Professional Certifications (Required — At Least One)

• CISSP — Certified Information Systems Security Professional
• CISM — Certified Information Security Manager
• CISA — Certified Information Systems Auditor
• GCIH — GIAC Certified Incident Handler

Professional Certifications (Preferred — Additional Value)

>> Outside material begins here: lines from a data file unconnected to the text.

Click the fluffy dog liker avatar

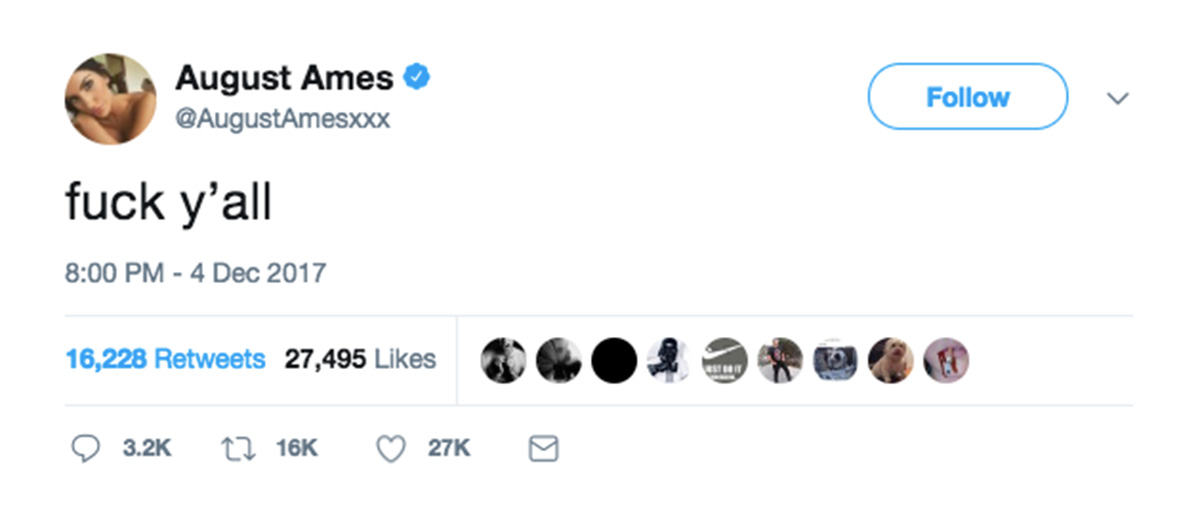coord(890,360)
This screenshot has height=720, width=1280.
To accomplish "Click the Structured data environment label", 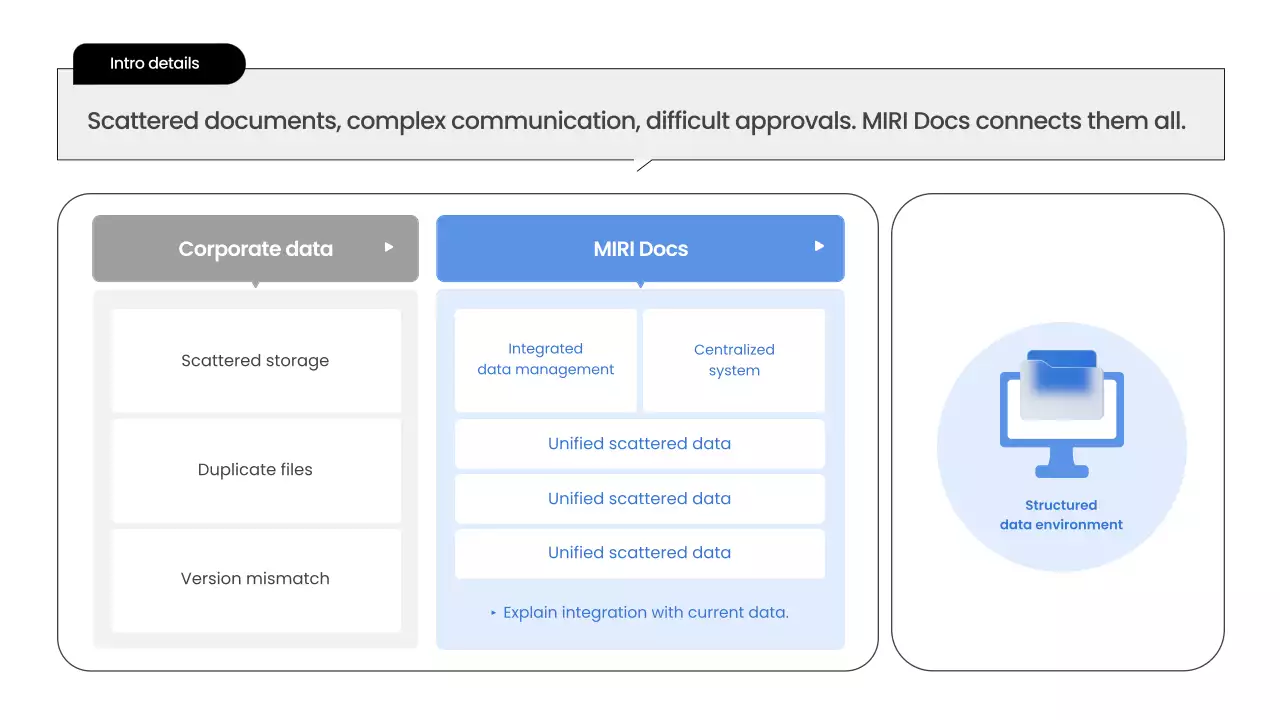I will point(1061,515).
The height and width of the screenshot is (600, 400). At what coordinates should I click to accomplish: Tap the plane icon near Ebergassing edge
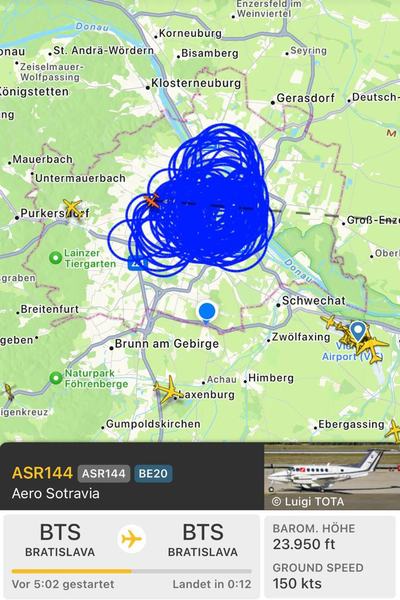pyautogui.click(x=394, y=430)
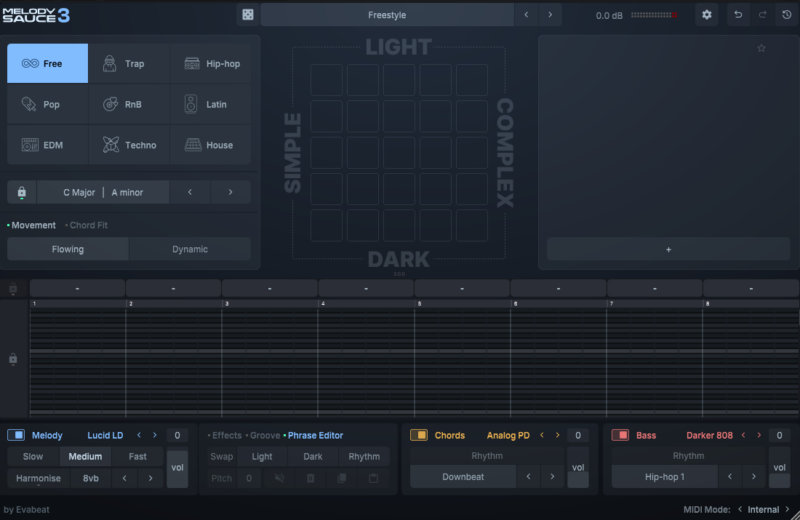Disable the Bass track toggle

[x=621, y=435]
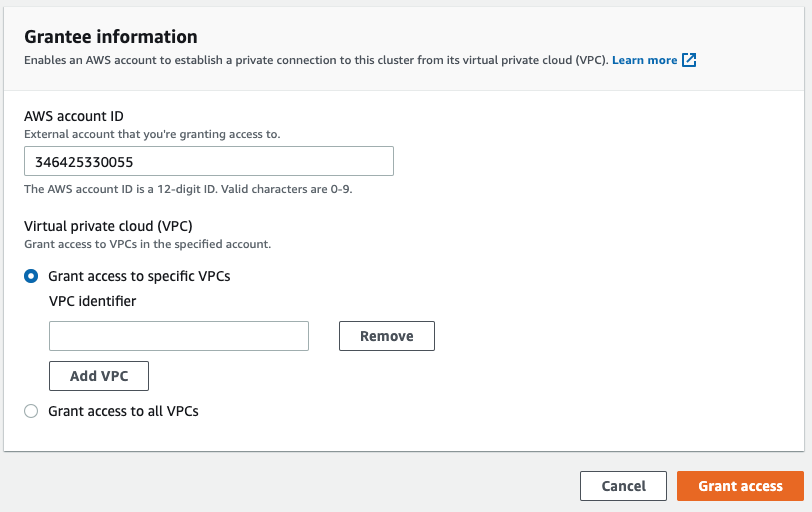Image resolution: width=812 pixels, height=512 pixels.
Task: Select the Grant access to specific VPCs radio button
Action: pos(31,276)
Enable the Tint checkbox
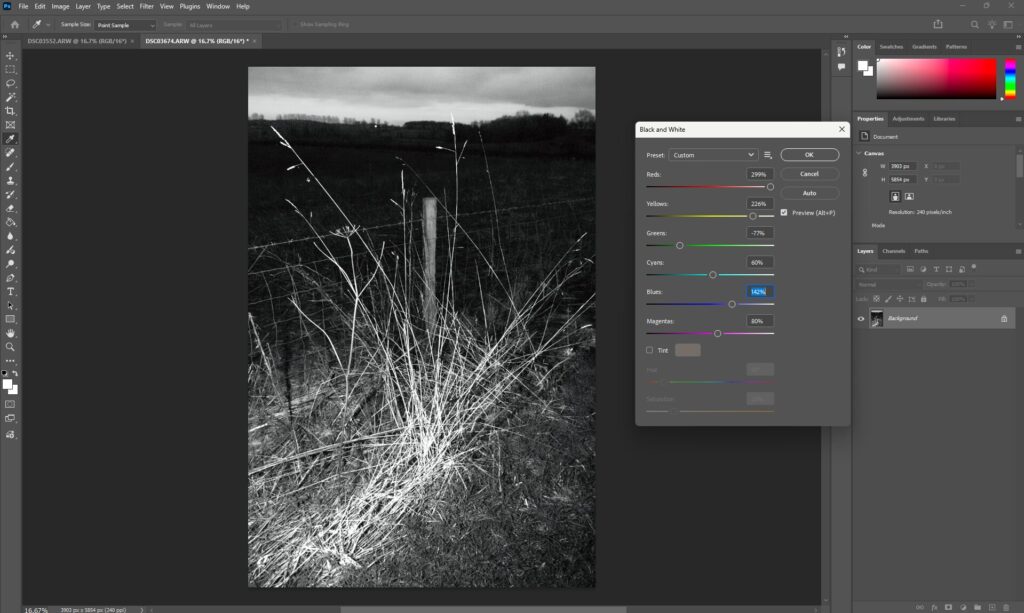Image resolution: width=1024 pixels, height=613 pixels. tap(649, 350)
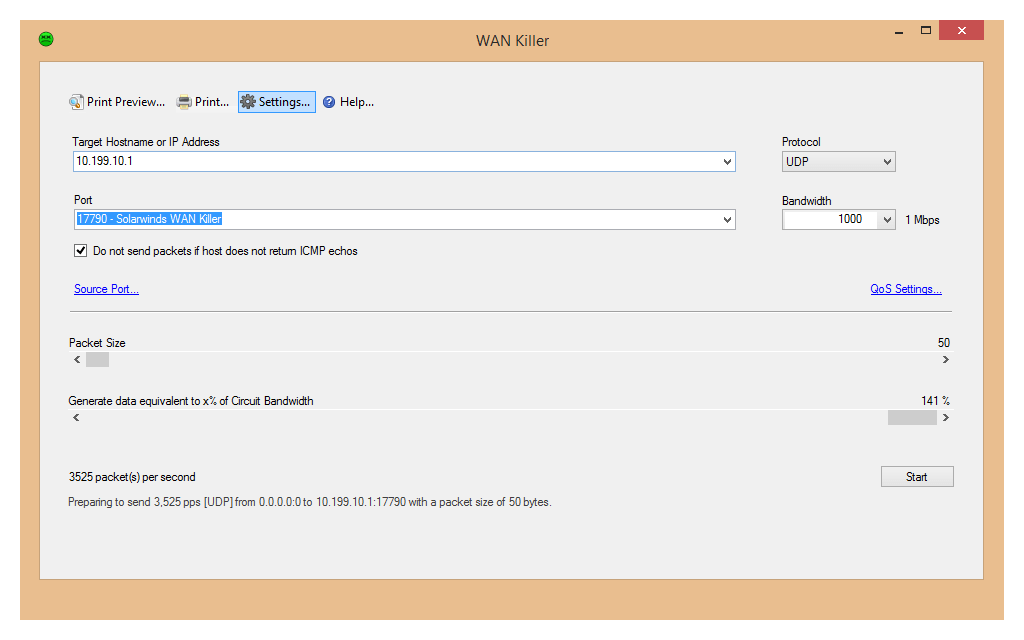Select the Print Preview toolbar item
This screenshot has width=1024, height=640.
pyautogui.click(x=117, y=101)
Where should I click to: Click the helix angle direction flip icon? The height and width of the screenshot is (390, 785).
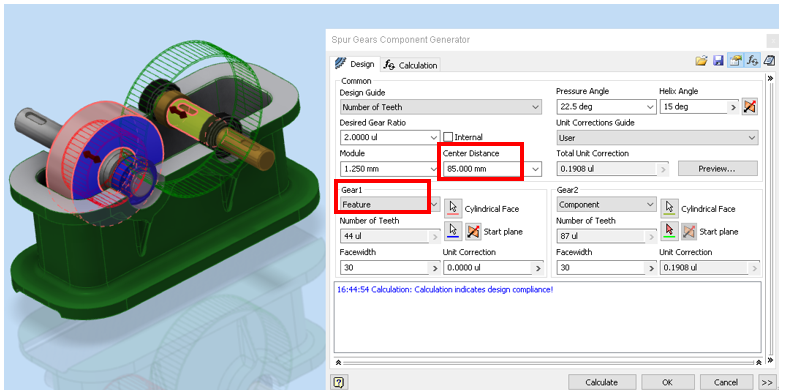(x=749, y=107)
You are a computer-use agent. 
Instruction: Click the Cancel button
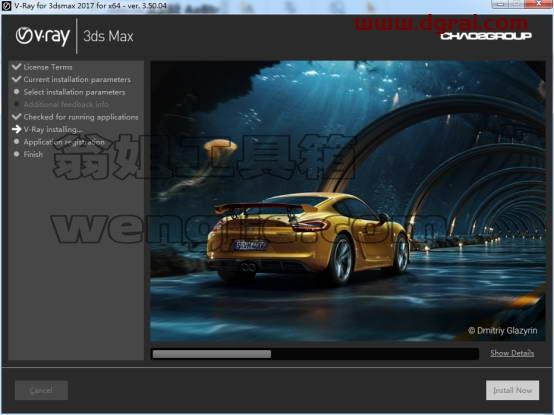[x=41, y=390]
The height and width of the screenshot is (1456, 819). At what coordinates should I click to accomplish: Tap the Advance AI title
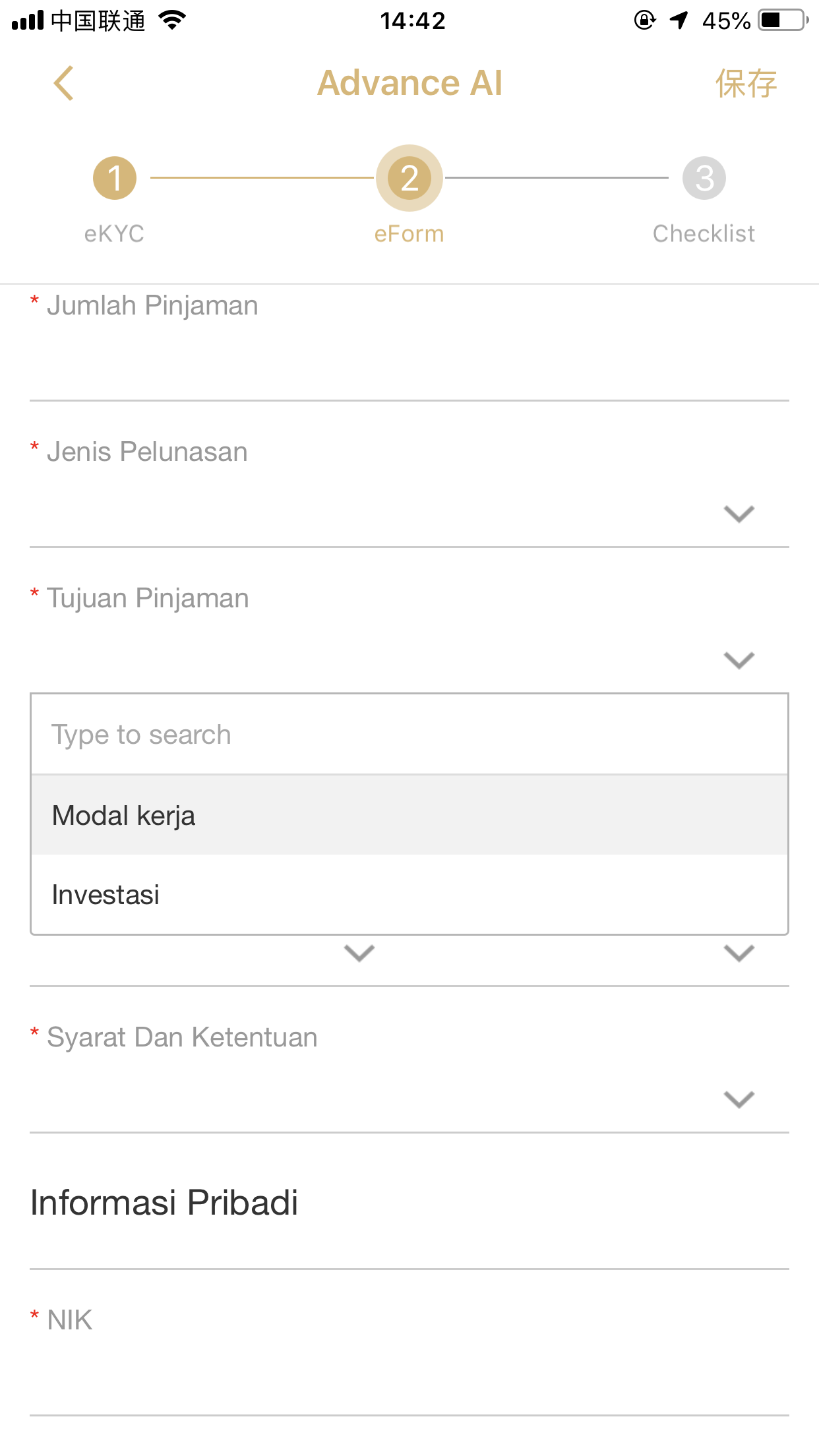(x=410, y=83)
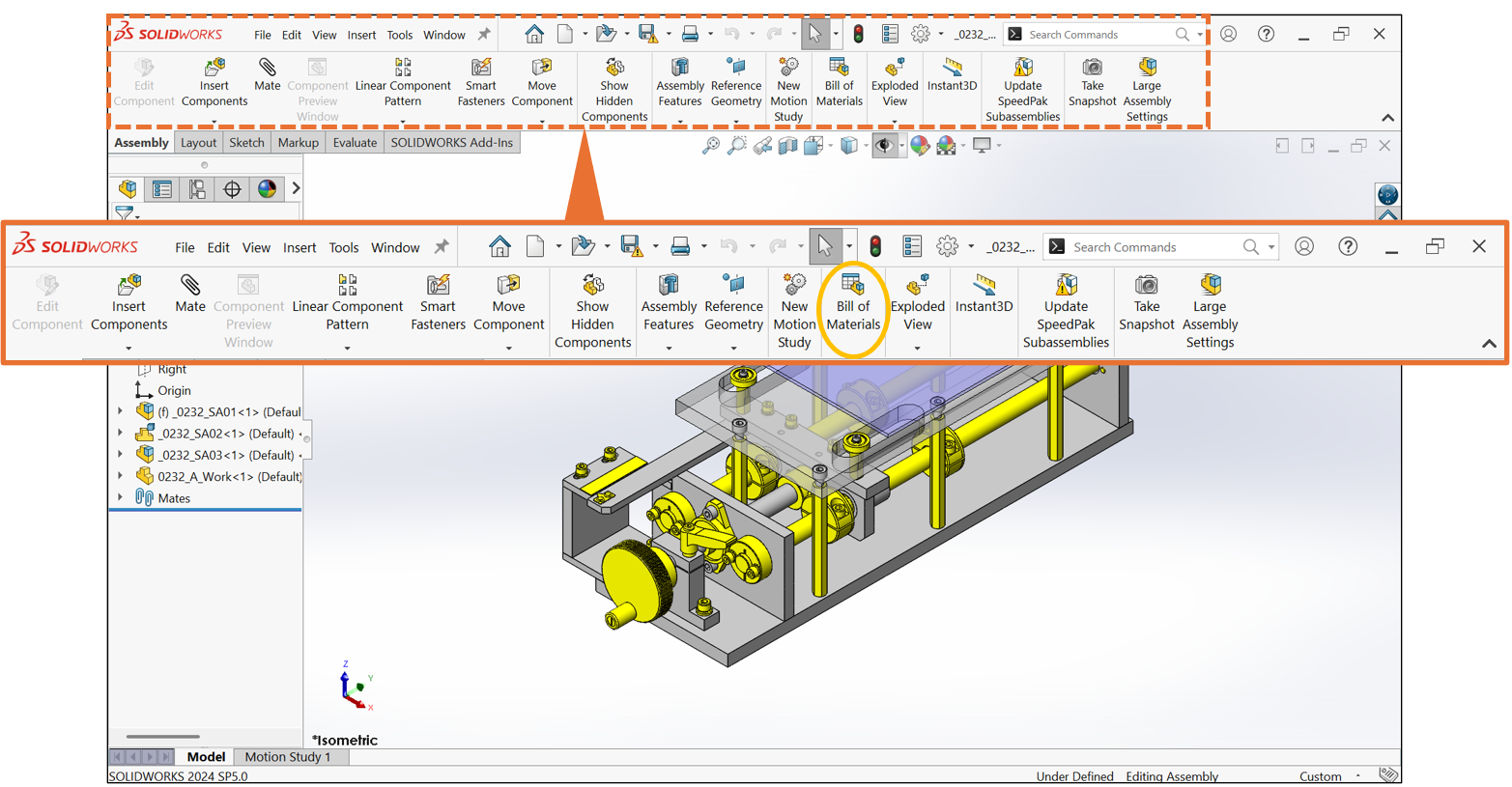This screenshot has height=787, width=1512.
Task: Toggle the Hide/Show Items eye button
Action: tap(884, 146)
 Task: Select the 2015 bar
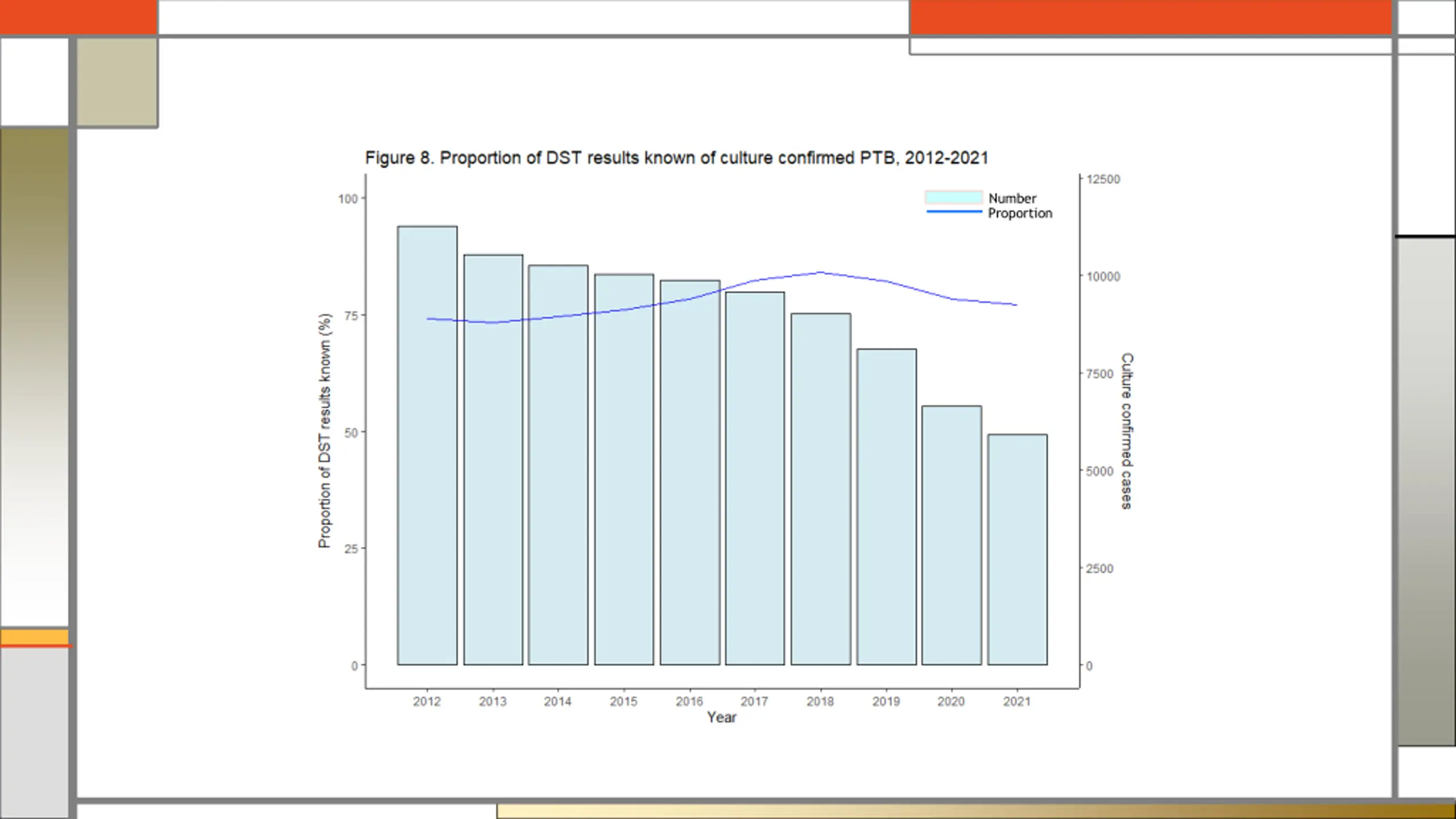624,469
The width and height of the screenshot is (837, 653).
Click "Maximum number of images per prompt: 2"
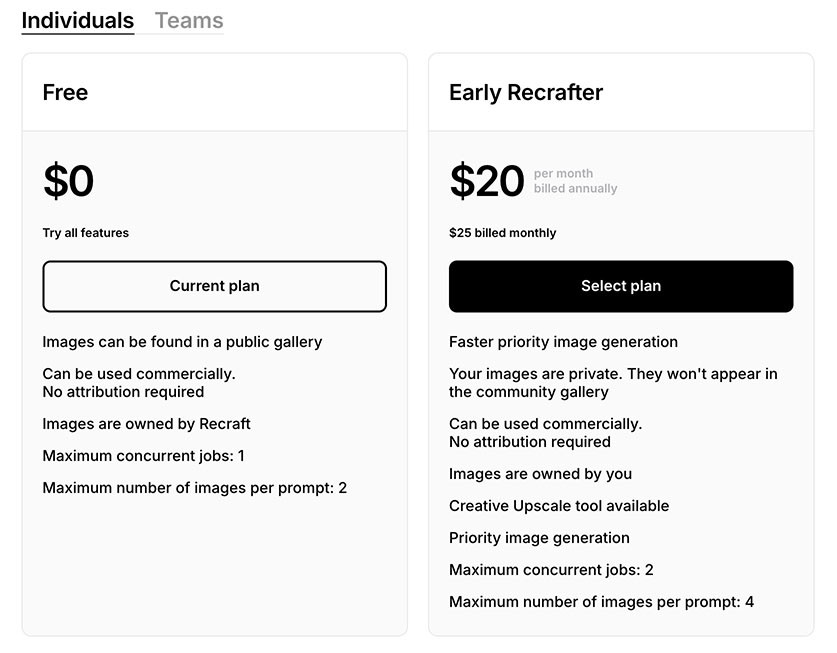(x=194, y=488)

• Microsoft Certified: Security Operations Analyst Associate (SC-200) or Azure Security Engineer Associate (AZ-500)
• AWS Certified Security – Specialty
• CEH (Certified Ethical Hacker) or OSCP (Offensive Security Certified Professional)
• GCFE / GCFA (GIAC Forensic Examiner / Analyst)
• CompTIA Cloud+, Security+, or CySA+

Experience

• Minimum 3–5 years of progressive experience in cyber security operations, engineering, or consulting roles.
• Demonstrable hands-on experience operating and tuning a SIEM in a medium-to-large enterprise environment (500+ employees or equivalent asset volume).
• Proven track record managing security incidents end-to-end, including formal post-incident reporting and process improvement.
• Solid experience securing cloud environments — Azure and/or AWS — including native security services (Microsoft Defender for Cloud, AWS Security Hub, GuardDuty).
• Practical experience in penetration testing or red team activities (internal or external scope).
• Experience working within a regulated environment subject to data protection law (UAE, GDPR, or equivalent) is advantageous.

Security Operations & Tooling

• Advanced proficiency in SIEM platforms (Microsoft Sentinel preferred; Splunk advantageous) — KQL / SPL query authoring, alert engineering, dashboarding.
• Hands-on expertise with endpoint detection and response (EDR/XDR) tools — Microsoft Defender XDR, CrowdStrike, or SentinelOne.
• Working knowledge of DLP, PAM (CyberArk, BeyondTrust), WAF (Azure Front Door, Cloudflare, F5), and email security gateways.
• Experience with vulnerability scanning and management platforms (Tenable Nessus, Qualys, Rapid7).

Cloud & Infrastructure

• Deep understanding of cloud security architecture principles: identity and access management, network segmentation, encryption, and monitoring.
• Proficiency with Azure Security Centre / Defender for Cloud, AWS Security Hub, and Microsoft 365 Defender.
• Familiarity with container security (Docker, Kubernetes) and serverless security patterns.
• Understanding of network fundamentals: TCP/IP, DNS, HTTP/S, TLS, BGP, and firewall / IDS-IPS technologies.

Application & Devsecops

• Solid understanding of OWASP Top 10, secure SDLC, and common vulnerability classes (SQLi, XSS, SSRF, authentication flaws).
• Experience with SAST/DAST tools (e.g., Checkmarx, Veracode, Burp Suite Pro) and integrating security scanning into CI/CD pipelines.
• Scripting ability in Python, PowerShell, or Bash for automation of security tasks, log analysis, and tool integration.

Frameworks & Standards

• Practical working knowledge of NIST CSF, ISO 27001/27002, CIS Controls v8, MITRE ATT&CK, and OWASP.
• Awareness of UAE NESA, UAE PDPL, and relevant MENA regulatory requirements.